Install the Intel Exchange Application
Install the Intel Exchange application in Cortex XSOAR to configure the application to integrate the flow of data from Intel Exchange to Cortex XSOAR.
Steps
To install the Intel Exchange application, follow these steps:
Sign in to Cortex XSOAR.
Go to Marketplace from the left navigation pane.
Perform one of the following:
If you are installing the application for the first time, select Browse, search for CTIX, and click Install.
If the application is already installed, go to INSTALLED CONTENT PACKS, search for CTIX, and click Update to 2.3.0 to update to the latest supported version.
Add a Intel Exchange Instance in Cortex XSOAR
Add a Intel Exchange instance to configure the Intel Exchange application in Cortex XSOAR.
Steps
To add an instance, follow these steps:
Sign in to Cortex XSOAR.
Go to Settings from the left navigation pane.
Search for CTIX and click Add Instance on the CTIX data enrichment and threat intelligence searches.
Enter a Name for the instance.
Enter the endpoint URL, access key, and secret key generated in Intel Exchange.
To test connection issues or connect to a server without a valid certificate, select Trust any certificate (not secure).
To add an extra layer of protection while connecting to the internet to fetch data from Intel Exchange, select Use system proxy settings.
Select one of the following to retrieve the error logs while testing the connection between the Intel Exchange and XSOAR servers:
Off: No error logs are generated.
Debug: Generates summarized or confined error logs.
Verbose: Generates detailed error logs.
Select one of the following Run on to define the load on the XSOAR machine:
Single engine: Select to use a single engine to handle the data coming from Intel Exchange.
Load-balancing group: Select to use multiple engines to handle the data coming from Intel Exchange.

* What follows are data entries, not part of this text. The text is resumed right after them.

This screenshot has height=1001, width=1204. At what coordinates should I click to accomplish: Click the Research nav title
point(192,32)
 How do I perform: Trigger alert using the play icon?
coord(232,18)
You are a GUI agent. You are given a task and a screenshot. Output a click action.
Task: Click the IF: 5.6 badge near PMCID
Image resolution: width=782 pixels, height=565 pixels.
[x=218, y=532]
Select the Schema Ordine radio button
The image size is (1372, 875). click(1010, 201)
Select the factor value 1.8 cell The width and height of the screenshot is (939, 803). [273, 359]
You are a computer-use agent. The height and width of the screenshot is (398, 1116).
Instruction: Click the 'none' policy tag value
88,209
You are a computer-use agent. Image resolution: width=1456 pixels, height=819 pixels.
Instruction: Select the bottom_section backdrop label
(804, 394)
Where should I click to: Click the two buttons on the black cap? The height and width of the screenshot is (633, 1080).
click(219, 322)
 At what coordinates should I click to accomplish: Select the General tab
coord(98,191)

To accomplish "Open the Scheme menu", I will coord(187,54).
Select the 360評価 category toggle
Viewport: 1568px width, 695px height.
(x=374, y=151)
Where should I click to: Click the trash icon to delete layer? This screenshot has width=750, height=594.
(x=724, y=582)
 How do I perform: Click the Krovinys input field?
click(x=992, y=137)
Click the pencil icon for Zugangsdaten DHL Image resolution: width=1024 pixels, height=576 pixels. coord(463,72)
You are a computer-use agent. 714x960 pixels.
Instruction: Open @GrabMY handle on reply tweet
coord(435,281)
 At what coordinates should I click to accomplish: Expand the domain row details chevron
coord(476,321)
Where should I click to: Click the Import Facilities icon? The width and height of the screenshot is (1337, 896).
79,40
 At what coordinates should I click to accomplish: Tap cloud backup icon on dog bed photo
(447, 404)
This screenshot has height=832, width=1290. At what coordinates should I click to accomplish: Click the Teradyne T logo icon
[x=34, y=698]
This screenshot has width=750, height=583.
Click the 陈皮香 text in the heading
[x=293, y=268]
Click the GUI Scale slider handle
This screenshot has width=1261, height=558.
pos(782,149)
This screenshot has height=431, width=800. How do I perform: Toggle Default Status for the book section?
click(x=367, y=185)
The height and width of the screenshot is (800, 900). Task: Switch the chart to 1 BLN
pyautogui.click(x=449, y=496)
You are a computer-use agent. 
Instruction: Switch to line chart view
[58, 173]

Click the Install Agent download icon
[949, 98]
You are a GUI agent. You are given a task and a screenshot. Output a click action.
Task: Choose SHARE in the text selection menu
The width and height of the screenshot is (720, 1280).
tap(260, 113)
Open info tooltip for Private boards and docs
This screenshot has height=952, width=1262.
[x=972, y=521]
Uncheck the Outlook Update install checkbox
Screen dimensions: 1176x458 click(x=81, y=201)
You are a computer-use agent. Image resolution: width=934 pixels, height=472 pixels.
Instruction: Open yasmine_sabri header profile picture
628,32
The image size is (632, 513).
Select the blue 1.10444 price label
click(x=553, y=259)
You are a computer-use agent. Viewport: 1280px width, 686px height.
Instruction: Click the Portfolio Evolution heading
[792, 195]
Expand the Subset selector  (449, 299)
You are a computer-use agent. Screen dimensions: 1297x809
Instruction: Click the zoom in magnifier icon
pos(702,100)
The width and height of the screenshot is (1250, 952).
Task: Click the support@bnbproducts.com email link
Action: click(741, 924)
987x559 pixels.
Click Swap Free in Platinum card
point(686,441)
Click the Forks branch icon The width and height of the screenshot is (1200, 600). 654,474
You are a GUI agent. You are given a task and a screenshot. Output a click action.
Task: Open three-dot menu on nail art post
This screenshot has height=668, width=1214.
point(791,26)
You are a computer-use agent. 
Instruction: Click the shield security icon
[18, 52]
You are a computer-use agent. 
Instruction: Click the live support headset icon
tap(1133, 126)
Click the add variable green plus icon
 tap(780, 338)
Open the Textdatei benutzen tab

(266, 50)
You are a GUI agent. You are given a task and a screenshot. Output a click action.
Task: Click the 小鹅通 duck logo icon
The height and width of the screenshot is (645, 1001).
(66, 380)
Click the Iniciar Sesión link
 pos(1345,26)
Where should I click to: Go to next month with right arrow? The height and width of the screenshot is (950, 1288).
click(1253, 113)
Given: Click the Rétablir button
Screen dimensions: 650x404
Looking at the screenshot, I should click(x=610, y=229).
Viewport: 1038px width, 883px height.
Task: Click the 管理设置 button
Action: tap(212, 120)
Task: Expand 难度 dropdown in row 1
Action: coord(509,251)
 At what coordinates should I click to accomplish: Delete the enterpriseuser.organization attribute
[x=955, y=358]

This allows to handle large amounts of data coming in XSOAR.
Click Test to validate the endpoint URL, credentials, and connection between the Intel Exchangeand Cortex XSOAR.
Click Save & Exit.
Cortex XSOAR now polls threat intelligence data from Intel Exchange based on configured playbooks and CLI actions.
After you configure the integration, Cortex XSOAR automatically starts polling threat intelligence from Intel Exchange based on the defined polling interval.
You can verify and view the ingested Intel Exchange data using the Command Line Interface (CLI) in Cortex XSOAR.
Steps
To view the threat intelligence fetched from Intel Exchange, follow these steps:
Sign in to Cortex XSOAR.
Use the Automation browser on the bottom of the screen.
Enter a Intel Exchange command preceded by an exclamation mark (!) to retrieve data from Intel Exchange. For example, use
!ctix-get-threat-datato fetch threat data received from Intel Exchange.Press the Enter key.
Click Yes, execute in the playground to fetch the data received from Intel Exchange.
Use Show Commands to see all the commands that you can use to view data from CTIX. To see all the commands, navigate to Settings and search for CTIX. Under CTIX, click Show commands to see the commands.